いや、案内して貰って大正解。 俺一人だったた、迷って遭難してたよ。 マジで迷路の様な判り辛い道でさ、これはここに住んでる人も、仕事して居る人もキツイだろうなって思ったよ。
漸く『宮廷魔法局の錬金術課』に着いたのは王城の城門に入ってから15分ぐらい経っていた。

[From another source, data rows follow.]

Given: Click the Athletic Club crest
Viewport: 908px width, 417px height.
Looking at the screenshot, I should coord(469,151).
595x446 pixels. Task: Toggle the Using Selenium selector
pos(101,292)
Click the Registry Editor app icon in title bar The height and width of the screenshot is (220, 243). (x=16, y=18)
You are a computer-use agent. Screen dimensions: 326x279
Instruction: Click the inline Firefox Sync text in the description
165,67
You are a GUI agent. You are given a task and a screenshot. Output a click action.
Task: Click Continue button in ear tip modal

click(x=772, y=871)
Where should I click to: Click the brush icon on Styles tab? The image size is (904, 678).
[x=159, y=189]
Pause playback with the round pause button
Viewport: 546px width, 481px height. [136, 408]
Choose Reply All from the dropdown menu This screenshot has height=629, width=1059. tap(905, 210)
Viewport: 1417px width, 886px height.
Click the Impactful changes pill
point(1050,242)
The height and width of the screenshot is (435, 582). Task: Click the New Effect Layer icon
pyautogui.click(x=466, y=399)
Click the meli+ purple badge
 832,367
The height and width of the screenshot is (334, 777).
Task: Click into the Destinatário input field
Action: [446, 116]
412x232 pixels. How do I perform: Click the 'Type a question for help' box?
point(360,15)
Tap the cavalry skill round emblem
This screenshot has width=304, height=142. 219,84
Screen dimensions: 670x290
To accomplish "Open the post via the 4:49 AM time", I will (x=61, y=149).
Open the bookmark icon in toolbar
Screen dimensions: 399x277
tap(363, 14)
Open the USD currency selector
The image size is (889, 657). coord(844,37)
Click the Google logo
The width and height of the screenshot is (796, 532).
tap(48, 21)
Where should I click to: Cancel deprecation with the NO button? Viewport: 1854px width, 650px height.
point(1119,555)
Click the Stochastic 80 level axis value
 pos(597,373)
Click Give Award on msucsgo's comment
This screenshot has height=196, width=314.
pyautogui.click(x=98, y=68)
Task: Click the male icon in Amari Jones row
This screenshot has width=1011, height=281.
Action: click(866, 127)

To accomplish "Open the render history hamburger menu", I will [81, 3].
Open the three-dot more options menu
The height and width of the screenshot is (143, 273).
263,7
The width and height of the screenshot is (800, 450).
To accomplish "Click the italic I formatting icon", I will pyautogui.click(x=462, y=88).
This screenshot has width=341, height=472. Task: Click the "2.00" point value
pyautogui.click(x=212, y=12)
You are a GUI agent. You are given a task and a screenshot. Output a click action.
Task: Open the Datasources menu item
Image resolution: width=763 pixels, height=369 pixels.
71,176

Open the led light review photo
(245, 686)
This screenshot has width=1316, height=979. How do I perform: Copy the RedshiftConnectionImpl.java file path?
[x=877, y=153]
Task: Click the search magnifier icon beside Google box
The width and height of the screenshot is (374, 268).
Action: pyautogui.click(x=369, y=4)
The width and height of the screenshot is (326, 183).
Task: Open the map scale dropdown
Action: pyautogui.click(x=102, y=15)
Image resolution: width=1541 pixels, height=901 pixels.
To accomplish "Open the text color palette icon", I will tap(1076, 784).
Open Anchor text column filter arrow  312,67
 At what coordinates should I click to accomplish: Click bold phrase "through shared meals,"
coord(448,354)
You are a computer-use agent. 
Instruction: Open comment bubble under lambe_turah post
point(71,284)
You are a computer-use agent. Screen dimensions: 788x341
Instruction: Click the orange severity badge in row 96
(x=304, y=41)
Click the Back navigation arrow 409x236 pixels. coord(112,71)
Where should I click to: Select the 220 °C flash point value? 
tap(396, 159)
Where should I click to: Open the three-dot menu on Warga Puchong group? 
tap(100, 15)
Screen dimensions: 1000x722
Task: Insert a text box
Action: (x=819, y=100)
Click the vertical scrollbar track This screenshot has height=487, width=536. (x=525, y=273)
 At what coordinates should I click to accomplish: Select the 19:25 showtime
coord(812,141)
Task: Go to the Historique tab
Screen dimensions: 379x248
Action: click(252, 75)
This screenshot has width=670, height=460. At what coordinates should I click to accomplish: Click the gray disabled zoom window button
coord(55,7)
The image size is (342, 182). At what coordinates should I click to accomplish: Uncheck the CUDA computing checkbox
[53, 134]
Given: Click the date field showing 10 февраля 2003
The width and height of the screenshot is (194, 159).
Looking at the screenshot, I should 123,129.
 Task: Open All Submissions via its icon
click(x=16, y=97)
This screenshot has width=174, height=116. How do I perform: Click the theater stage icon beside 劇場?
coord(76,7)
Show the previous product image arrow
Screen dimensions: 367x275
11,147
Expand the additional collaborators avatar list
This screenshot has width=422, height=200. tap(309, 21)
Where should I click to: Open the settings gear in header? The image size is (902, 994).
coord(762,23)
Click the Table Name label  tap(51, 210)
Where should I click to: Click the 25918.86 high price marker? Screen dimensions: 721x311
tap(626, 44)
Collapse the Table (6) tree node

「トージ様、こちらが『宮廷魔法局の錬金術課』になります。ちょっとだけこちらでお待ち頂けますか?」といって、入り口で待たされる事5分、漸く笑顔の戦闘メイドのお姉さんが顔を見せて内部の錬金術課の国家試験の受け絵付けへと案内してくれた。
書類一式と身分証を見せると、何故か恭しい対応で、
「はい、では本日このまま試験受けられますか?それとも後日が宜しければ後日でも可能ですが?」と言われ、「ああ、直ぐ受けられるのであれば、このまま直ぐに受けたいです。」と言うと、
そのまま試験会場となる、錬金術室へと連れて来られたのだった。案内してくれた戦闘メイドのお姉さんにお礼を言おうと振り返ると既にその姿は無く、何処かに消えていた。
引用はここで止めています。